### Texto elegido
Me da miedo volar.
Y no, no es por el hecho de volar en sí. ¿A quién no
le gusta sentirse superior? A diez mil metros de altura hay muy pocas personas
por encima de ti. Y las de abajo… He visto pelusas más grandes en pisos de
estudiantes. Estáis leyendo a alguien que lleva años comprando bebidas
energéticas para ver si algún día hay suerte y, en vez de darme hiperactividad,
me dan alas. No, seguro que no es por eso.
Y no, los
aviones no tienen nada que ver. No me agobia estar atrapado durante horas en
las tripas de una ballena de metal. No me agobia el ínfimo espacio entre
asientos en el que se supone que tengo que encajar mis casi dos metros de
cuerpo. No me agobia que el único silencio permitido sea el ruido constante de
un motor. ¿Por qué? Porque ese estado de incomodidad voluntaria me impide
pensar. No hay nada más peligroso para un ser humano que tener tiempo para
pensar en profundidad. Y este vuelo es transatlántico. No, seguro que no es por
eso.
Y no, tampoco es por las azafatas. Puedo comprender
que haya gente a la que le resulta molesto que alguien esté pendiente todo el
rato de ellos. Yo también he tenido madre. Sin embargo, entended que, a estas
alturas, para algunos es la única manera de que una chica atractiva nos preste
atención durante unas horas. Y que siempre me han gustado los uniformes. No,
seguro que no es por eso.

### Extracto de datos
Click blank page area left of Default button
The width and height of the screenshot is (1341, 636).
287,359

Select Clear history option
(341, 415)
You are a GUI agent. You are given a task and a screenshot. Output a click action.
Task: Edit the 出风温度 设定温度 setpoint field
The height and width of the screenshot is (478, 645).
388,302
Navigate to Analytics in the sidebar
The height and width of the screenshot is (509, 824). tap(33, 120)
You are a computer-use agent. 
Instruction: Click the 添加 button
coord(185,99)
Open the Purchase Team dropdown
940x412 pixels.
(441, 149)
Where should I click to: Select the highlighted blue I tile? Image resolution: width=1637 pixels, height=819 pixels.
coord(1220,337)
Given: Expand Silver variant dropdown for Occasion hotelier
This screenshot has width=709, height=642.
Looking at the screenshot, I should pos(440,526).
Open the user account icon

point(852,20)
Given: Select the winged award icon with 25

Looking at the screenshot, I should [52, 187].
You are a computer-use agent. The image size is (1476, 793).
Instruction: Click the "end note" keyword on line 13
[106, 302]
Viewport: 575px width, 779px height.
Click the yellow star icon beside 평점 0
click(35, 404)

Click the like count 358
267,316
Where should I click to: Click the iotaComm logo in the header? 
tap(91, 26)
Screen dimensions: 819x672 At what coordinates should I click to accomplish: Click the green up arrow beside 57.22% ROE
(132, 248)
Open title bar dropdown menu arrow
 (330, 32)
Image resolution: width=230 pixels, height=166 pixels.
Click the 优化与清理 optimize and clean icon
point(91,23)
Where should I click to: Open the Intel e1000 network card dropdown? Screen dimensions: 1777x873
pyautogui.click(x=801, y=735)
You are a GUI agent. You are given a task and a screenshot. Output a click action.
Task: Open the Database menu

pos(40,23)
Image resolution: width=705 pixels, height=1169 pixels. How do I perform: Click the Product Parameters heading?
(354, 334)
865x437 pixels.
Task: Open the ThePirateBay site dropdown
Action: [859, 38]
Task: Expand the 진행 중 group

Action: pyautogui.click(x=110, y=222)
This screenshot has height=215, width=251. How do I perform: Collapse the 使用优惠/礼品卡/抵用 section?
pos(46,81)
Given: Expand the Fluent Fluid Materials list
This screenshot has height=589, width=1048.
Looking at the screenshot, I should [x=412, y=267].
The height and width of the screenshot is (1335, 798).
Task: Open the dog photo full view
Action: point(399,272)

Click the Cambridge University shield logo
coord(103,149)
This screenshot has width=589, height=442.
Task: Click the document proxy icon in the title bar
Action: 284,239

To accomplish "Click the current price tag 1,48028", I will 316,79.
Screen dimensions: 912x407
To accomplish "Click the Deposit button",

### Objetivo 1
Contesta estas preguntas con lo que dice el texto sobre el miedo a volar:
(a) ¿A qué altura hay, según el texto, muy pocas personas por encima de uno?
(b) ¿Cuánto mide casi quien narra?
(c) ¿Qué clase de vuelo es este?
### Objetivo 2
Escribe más corto el párrafo del texto sobre el miedo a volar que empieza con "Y no, tampoco es por las azafatas", sin quitar sus datos principales.
### Objetivo 3
Sigue escribiendo el texto sobre el miedo a volar a partir de su última frase.

### Resultado 1
(a) A diez mil metros.
(b) Casi dos metros.
(c) Transatlántico.

### Resultado 2
Tampoco es por las azafatas. Entiendo que a algunos les moleste que estén pendientes de ellos todo el rato; yo también he tenido madre. Pero, a estas alturas, para algunos es la única forma de que una chica atractiva nos haga caso durante unas horas, y además siempre me han gustado los uniformes. No es por eso.

### Resultado 3
Y no, ni siquiera es por los accidentes. Todos
sabemos que el transporte aéreo es el más seguro. Vale, la probabilidad de que
algo vaya mal siempre está ahí. Pero, ¿sabéis qué? Estoy harto de guiar mi vida
por probabilidades. He decidido que ninguno de mis tiempos verbales volverá a
ser condicional. Espero que sea indicativo. Quiero ser lo más improbable
posible. No, seguro que no es por eso.
No.
Es por los aeropuertos.
La vida está llena de aeropuertos.
Estamos en un transbordo constante. Sin nada que
declarar. Despojándonos durante un rato de lo que nos caracteriza para que no
nos pite el detector de verdades. Rematando las horas muertas en tiendas libres
de impuestos pero llenas de supuestos. Quitando cosas del equipaje de mano para
que no nos pese demasiado. Contemplando con cierta envidia cómo otros despegan.
En busca de una puerta de embarque que nadie nos indica hasta que es demasiado
tarde. A punto de coger un vuelo que igual se retrasa que se va sin nosotros, que
lo mismo nos lleva a un lugar paradisíaco que nos deja en el país equivocado.
Última llamada para pasajeros con destino incierto.
Cada día vuelve a tocar coger un avión.
Y vuelvo a tener miedo.
Y empiezo a comprender por qué.
Lo que me da miedo de volar es volver a poner los
pies en el suelo.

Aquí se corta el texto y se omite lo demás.